◆ INSTRUCTIONS TO FOLLOW ◆
Determine how many lines in the records hold "Preferred", and give that number with nothing added.

◆ RECORDS FOR THIS EXERCISE ◆
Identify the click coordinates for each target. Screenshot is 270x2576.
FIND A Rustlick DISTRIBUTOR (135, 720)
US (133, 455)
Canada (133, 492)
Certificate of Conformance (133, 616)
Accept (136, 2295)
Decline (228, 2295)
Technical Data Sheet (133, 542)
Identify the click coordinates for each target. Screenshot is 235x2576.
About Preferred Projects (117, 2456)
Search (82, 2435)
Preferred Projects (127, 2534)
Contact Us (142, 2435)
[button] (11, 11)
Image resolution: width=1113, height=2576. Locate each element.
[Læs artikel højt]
* * *
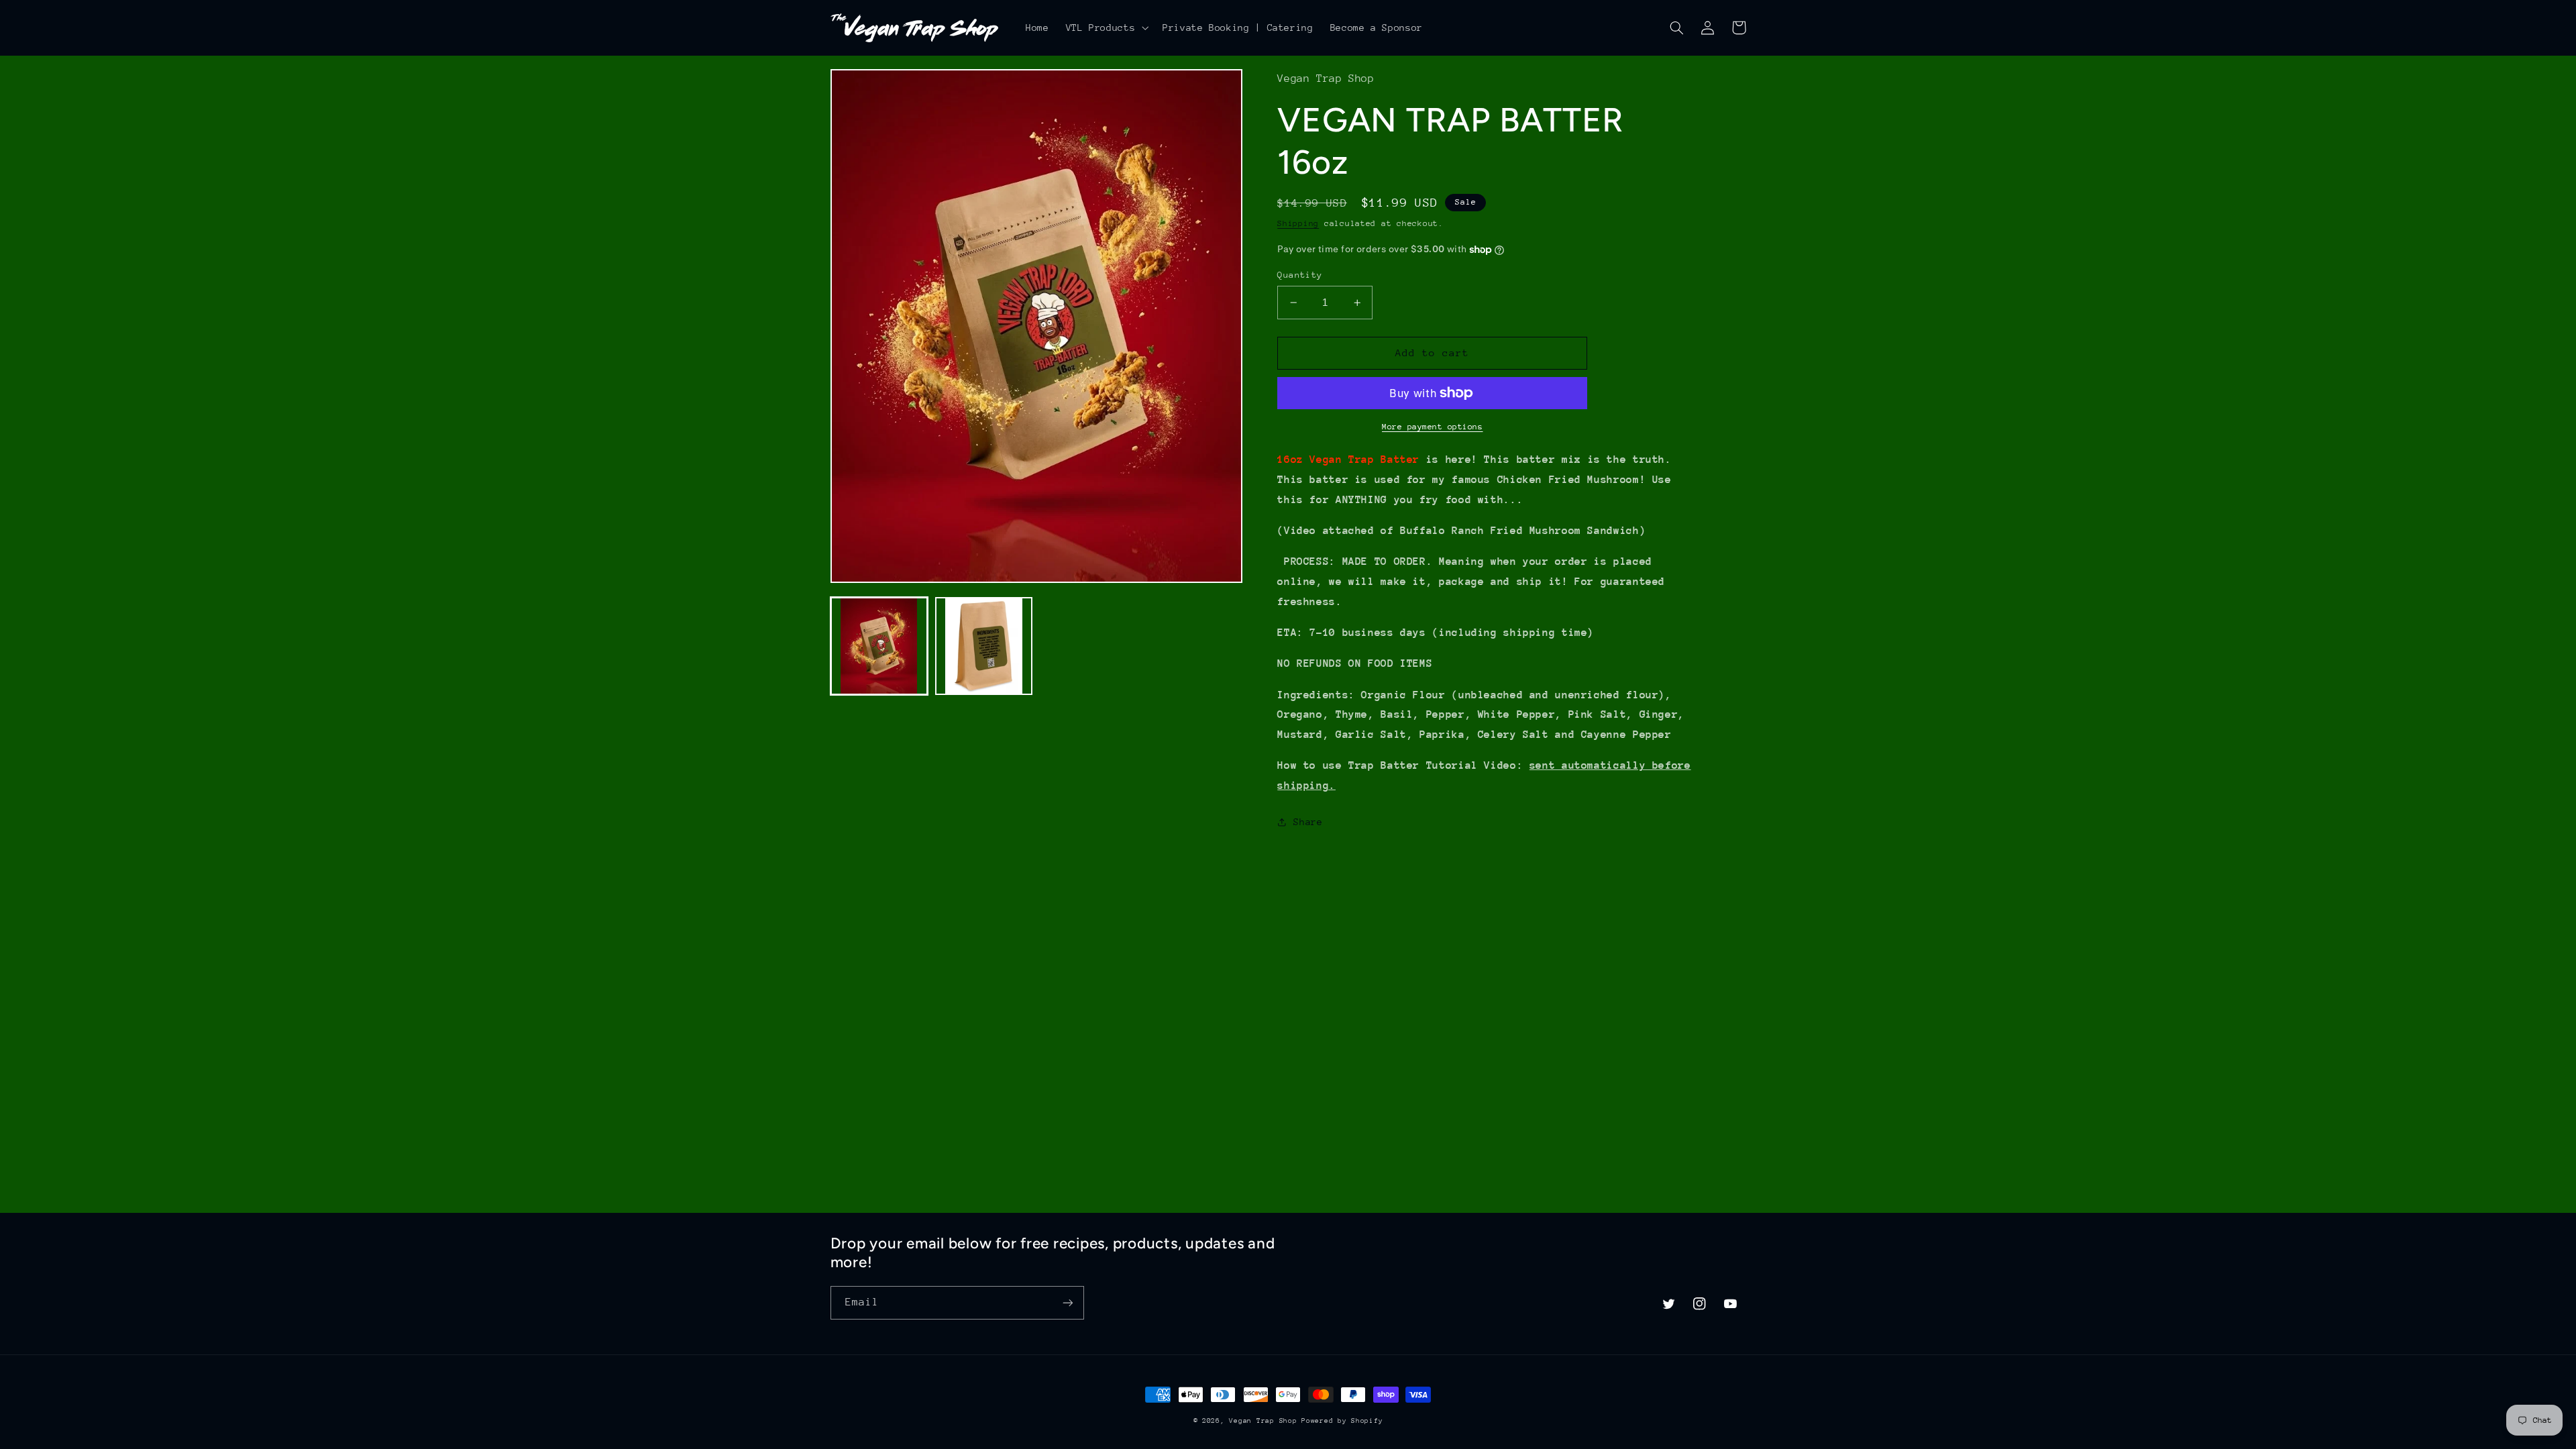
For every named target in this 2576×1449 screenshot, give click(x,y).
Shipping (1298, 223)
--
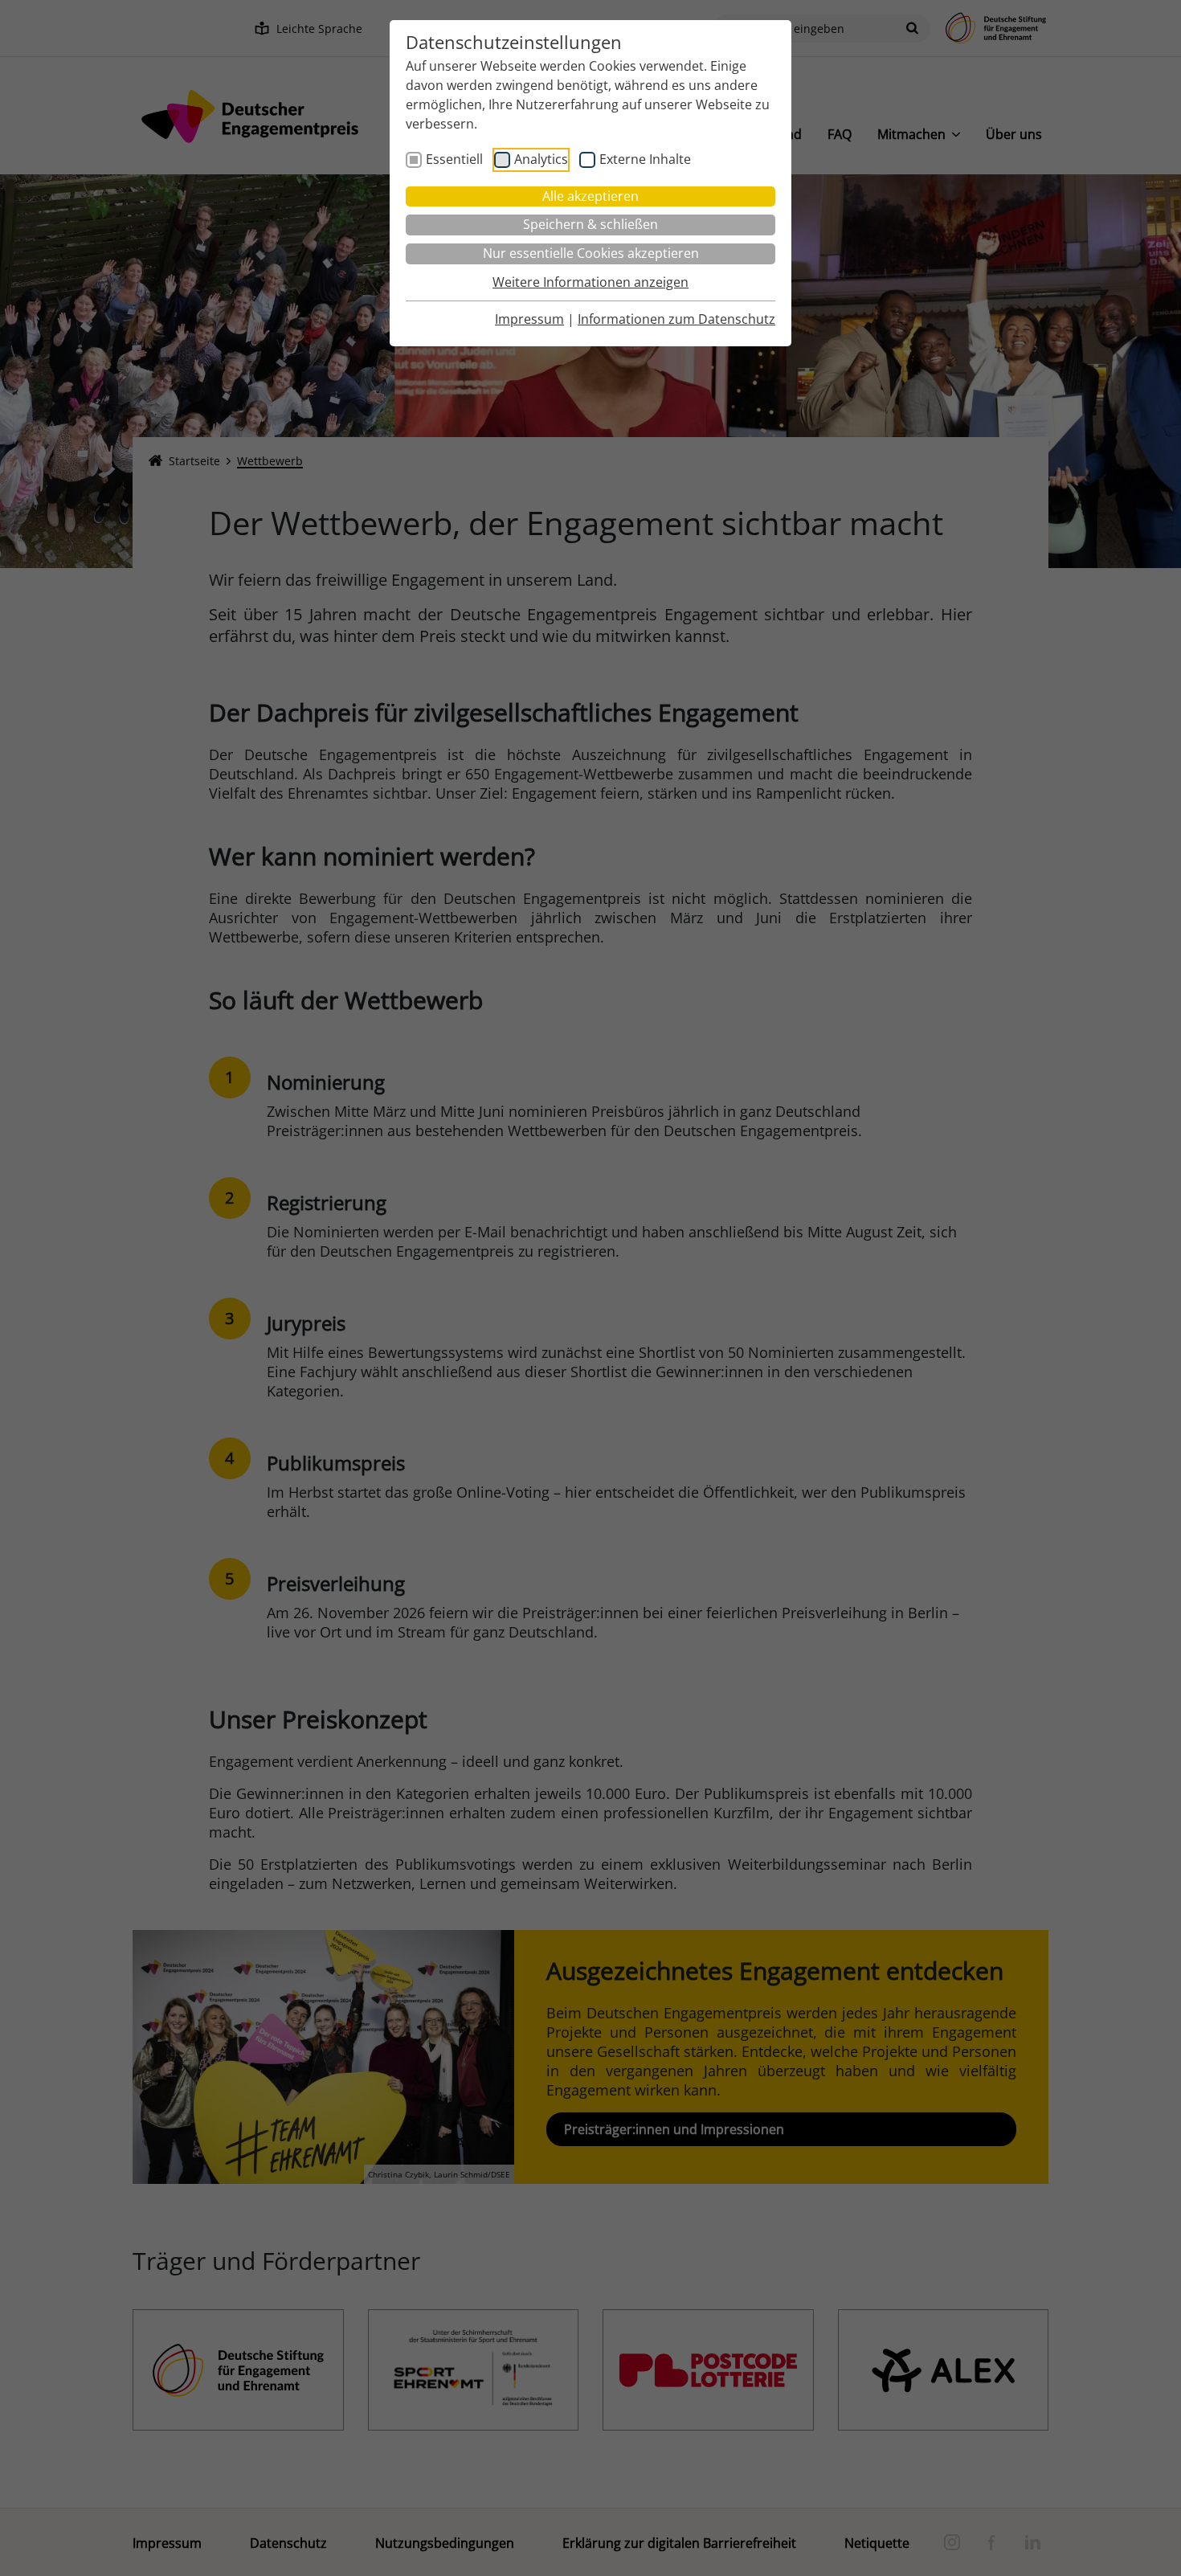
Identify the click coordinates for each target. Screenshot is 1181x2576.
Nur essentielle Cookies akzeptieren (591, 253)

◆ ANSWER ◆
2